Spirits industry pleads for lifeline ahead of UK budget
By Rupert HohwielerThe Scotch Whisky Association has urged the government to put a multi-year freeze on spirits duty ahead of the autumn budget on 26 November.

Following confirmation that the autumn budget will be held on 26 November, the Scotch Whisky Association (SWA) has urged chancellor Rachel Reeves to freeze spirits duty for multiple years.
Alcohol duty in the UK increased by 3.65% in February, in line with the Retail Price Index (RPI). The spring’s budget was claimed to have ‘ignored’ spirits and hospitality.
SWA chief executive Mark Kent said Reeves has “84 days to make the decision to support Scotch whisky”, and fulfil prime minister Keir Starmer’s promise to “back Scotch producers to the hilt”.
Kent says that despite April’s increases to National Insurance contributions (NIC) and minimum wage, “tax receipts have not gone up” and more “UK pubs and restaurants have been forced to close”.
“Everyone connected with the hospitality industry knows that pubs, restaurants and other venues cannot survive on beer alone – all rely on spirits for profits,” he continued.
“That is why we are calling for the chancellor to announce a multi-year freeze on spirits duty, spanning the lifetime of this parliament; and to ensure that the tax differential with other alcohol categories, which puts Scotch at a competitive disadvantage, does not widen.
“This would also give respite to the Scottish economy – 70% of all UK spirits are produced in Scotland. 84 days. Back Scotch, support Scotland, and sustain growth across the UK.”
Lifeline for Scotch
According to the SWA, more than 1,000 jobs in the Scotch industry have been lost since the last budget.
If tax is increased again in the upcoming autumn budget, distillers believe they will be forced to reduce investment with further job losses expected.
Many also believe they have to defer investment outside of the UK.
A Survation Poll commissioned in November 2024, just after Reeves increased alcohol duty again in her first budget last autumn, revealed 66% of respondents felt as though prime minister Starmer had broken his commitment to the Scotch industry.

In November 2003, Starmer was quoted to have said: “It’s clear Scotland’s whisky industry isn’t getting the stability it needs from the Tories and the SNP. Labour will put growth at the heart of our government and back Scotch producers to the hilt.”
He then doubled down on his pledge earlier this year, saying he will “fight tooth and nail” to protect Scotch whisky.
Kent said: “Distillers are right to raise the alarm. Job losses and cancelled investment is the same story we hear right across the industry as a direct result of the high domestic tax burden.
“We know that this will need to be a revenue raising budget, and the only way the chancellor can do that through alcohol duty is to reduce the tax burden on Scotch whisky and other spirits. That is self-evident from the government’s own economic data, showing tax rises over the past two years have lost the Treasury over £600m in revenue.”

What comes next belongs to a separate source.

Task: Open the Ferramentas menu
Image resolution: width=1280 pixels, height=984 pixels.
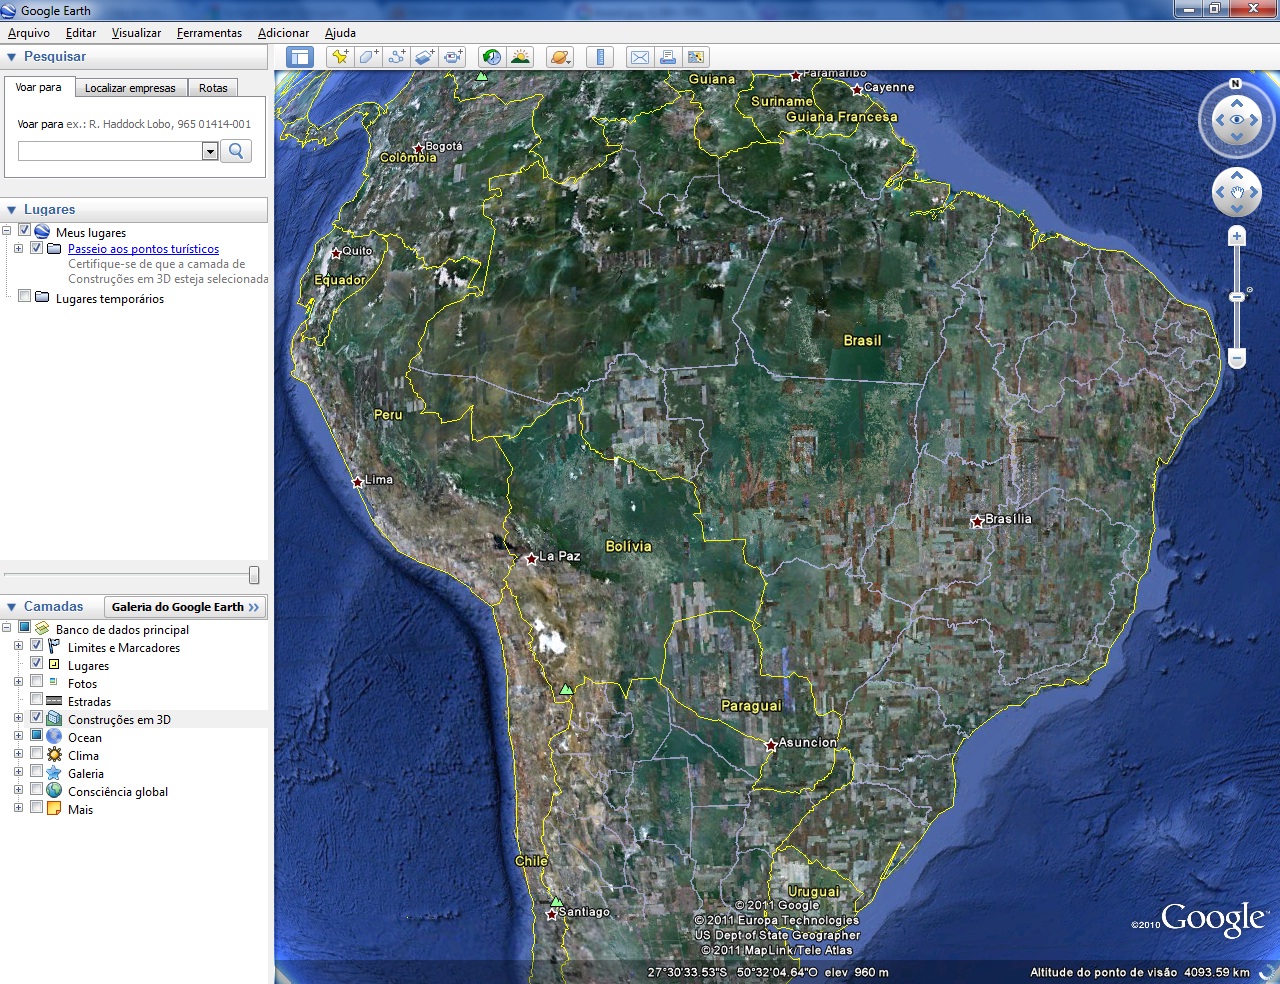Action: [x=208, y=32]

“The industry’s case to the PM and chancellor will include highlighting hospitality businesses’ dependence on Scotch and other spirits for their own future. Industry figures show 38% of the profits made by bars and restaurants come from spirits.”
SWA noted that whisky bosses will lay out the industry’s ‘stark’ future to the treasury in the coming weeks, in the hope the Starmer and Reeves keep their promise to back the sector.
Now is the time for action
Meanwhile, Billy Walker, master distiller at Glenallachie, said over the course of his 50-year-plus career in the industry: “Rarely, if ever, has there been a time of such peril to the long story of Scotch.
“Some of the challenges the industry faces the government can’t address, and we accept that. But the high tax burden is something the government can take action on,” he added.
Echoing the sentiment, Barry O’Sullivan, managing director of Diageo UK, urged the chancellor to support Scotch, which he called “a historic, UK homegrown industry that not only supports thousands of jobs but flies the flag for the UK on quality and craftsmanship around the world.”
Owner and operator of The Malt Rooms in Invernes, Matt Macpherson, noted that pubs and bars cannot sustain themselves on beer sales alone and the current alcohol regime appears “to disproportionately favour beer, placing venues like ours – where premium spirits, especially Scotch whisky, are central – at a disadvantage”.
Leon Thompson, executive director – Scotland, UK Hospitality added: “With spirits accounting for 38% of a venues alcohol profits, action to freeze excise duty would be a welcome help.”
In the two years since the historic 10.1% spirits tax rise was introduced by the UK government, spirit duties in the UK have risen by 14%.